There was a man who was always in the hospital. His name was Ronald (Dusty) Miller. At Christmas time he would bring fruit, nuts and chocolates for the patients paid for by Lloyd's of London I think. He arranged for as many patients as possible to go to the Lloyd's of London function room for a slap up meal and a cabaret act. For those patients who could not go he had the meal and cabaret brought to the hospital. He was also very good at talking to patients , even those who were dying. Sadly in time he died but we gave him a good send off at the Garrison Church which was packed to standing room only. I could not go as I was involved with the transport office so I had to sit by the phone.
David H Cutler
I served in Woolwich Barracks from September 1977 till August 1981. I was in the Garrison Military Police Dog Section and part of our patrol was the Queen Elizabeth Military Hospital. Sometimes in the early hours we would (we being me and my dog) detect movement but nothing was there. Very spooky!
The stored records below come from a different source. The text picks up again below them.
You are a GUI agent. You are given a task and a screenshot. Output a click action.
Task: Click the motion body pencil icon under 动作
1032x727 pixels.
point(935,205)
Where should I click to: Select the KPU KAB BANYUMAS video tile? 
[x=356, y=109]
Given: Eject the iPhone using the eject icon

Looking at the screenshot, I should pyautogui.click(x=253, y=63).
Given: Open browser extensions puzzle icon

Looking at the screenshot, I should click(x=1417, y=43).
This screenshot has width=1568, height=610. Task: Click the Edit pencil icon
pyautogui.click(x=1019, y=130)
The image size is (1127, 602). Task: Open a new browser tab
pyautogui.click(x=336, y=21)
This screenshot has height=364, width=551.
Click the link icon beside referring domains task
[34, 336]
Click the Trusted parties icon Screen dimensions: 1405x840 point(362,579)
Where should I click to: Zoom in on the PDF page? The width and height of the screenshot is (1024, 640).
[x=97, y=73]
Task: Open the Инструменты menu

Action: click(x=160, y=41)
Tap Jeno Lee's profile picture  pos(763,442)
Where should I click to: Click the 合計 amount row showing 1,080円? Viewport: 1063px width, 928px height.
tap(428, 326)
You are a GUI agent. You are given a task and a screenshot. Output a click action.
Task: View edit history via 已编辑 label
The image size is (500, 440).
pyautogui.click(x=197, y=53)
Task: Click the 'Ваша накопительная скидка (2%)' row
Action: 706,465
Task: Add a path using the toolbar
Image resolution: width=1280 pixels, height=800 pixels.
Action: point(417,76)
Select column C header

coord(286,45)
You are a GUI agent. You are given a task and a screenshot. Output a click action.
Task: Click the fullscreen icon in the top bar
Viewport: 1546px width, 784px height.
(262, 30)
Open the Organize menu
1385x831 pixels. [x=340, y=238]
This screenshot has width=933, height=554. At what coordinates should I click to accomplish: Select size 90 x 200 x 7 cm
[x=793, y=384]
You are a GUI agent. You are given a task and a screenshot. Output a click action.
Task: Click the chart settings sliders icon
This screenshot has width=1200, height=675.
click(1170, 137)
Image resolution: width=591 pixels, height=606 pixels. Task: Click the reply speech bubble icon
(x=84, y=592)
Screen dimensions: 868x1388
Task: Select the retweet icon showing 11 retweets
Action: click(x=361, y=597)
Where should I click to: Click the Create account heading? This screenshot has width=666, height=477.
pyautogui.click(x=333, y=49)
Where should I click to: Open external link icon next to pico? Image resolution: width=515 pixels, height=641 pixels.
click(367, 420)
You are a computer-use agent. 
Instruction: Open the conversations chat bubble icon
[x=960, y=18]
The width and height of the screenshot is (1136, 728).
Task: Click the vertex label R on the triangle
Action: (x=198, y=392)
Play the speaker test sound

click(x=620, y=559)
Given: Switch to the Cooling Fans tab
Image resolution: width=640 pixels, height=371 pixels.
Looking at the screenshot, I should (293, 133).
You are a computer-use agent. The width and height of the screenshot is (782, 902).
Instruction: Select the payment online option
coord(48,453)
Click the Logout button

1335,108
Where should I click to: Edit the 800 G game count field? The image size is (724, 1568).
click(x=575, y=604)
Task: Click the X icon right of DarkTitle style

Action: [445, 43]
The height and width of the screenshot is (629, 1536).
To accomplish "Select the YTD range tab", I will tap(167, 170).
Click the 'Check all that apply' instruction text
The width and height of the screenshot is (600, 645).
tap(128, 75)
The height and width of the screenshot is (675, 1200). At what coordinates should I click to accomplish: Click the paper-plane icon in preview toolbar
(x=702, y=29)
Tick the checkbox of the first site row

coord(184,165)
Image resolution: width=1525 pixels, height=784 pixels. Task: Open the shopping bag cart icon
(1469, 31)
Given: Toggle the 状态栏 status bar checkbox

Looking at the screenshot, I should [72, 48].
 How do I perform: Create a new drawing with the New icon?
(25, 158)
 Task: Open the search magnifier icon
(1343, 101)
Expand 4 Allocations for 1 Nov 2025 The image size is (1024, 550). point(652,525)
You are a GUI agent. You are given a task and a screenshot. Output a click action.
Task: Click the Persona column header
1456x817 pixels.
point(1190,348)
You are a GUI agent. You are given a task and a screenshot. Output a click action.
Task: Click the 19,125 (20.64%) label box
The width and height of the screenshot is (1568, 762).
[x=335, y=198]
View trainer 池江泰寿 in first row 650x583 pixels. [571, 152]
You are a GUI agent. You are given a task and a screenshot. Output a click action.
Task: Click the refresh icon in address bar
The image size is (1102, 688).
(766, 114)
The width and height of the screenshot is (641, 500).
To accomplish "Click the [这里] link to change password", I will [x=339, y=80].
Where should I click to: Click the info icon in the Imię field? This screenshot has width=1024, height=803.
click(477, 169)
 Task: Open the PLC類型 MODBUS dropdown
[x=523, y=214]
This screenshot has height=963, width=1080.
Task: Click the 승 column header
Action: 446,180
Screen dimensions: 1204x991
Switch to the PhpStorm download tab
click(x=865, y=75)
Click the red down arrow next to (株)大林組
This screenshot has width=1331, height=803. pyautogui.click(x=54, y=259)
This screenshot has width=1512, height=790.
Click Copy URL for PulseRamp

My dog at the time Hit would not move and other dog handlers had the same experience. The very spooky area around the QEMH was the old playing field, where Arsenal once played, and by the QEMH NAAFI. Some of the dogs would not like patrolling there.
The night staff would always feed and supply hot drinks for us. I think it was the dogs that were a hit and not us. I did however have two romances both of whom were very nice ladies. I did teach them the game of chess and introduced them to Everton Football Club, my big passions. I was a patient in the QEMH on two occasions and had a fabulous time, especially when my mates who were on duty turned up with a Chinese meal for me and the night staff. (Don't let Matron catch us). The ward sister when I was in hospital gave me a job to do while I was bedded down: I had to bull -shine her shoes. A lot of shoes did appear over the 10 days I was in hospital.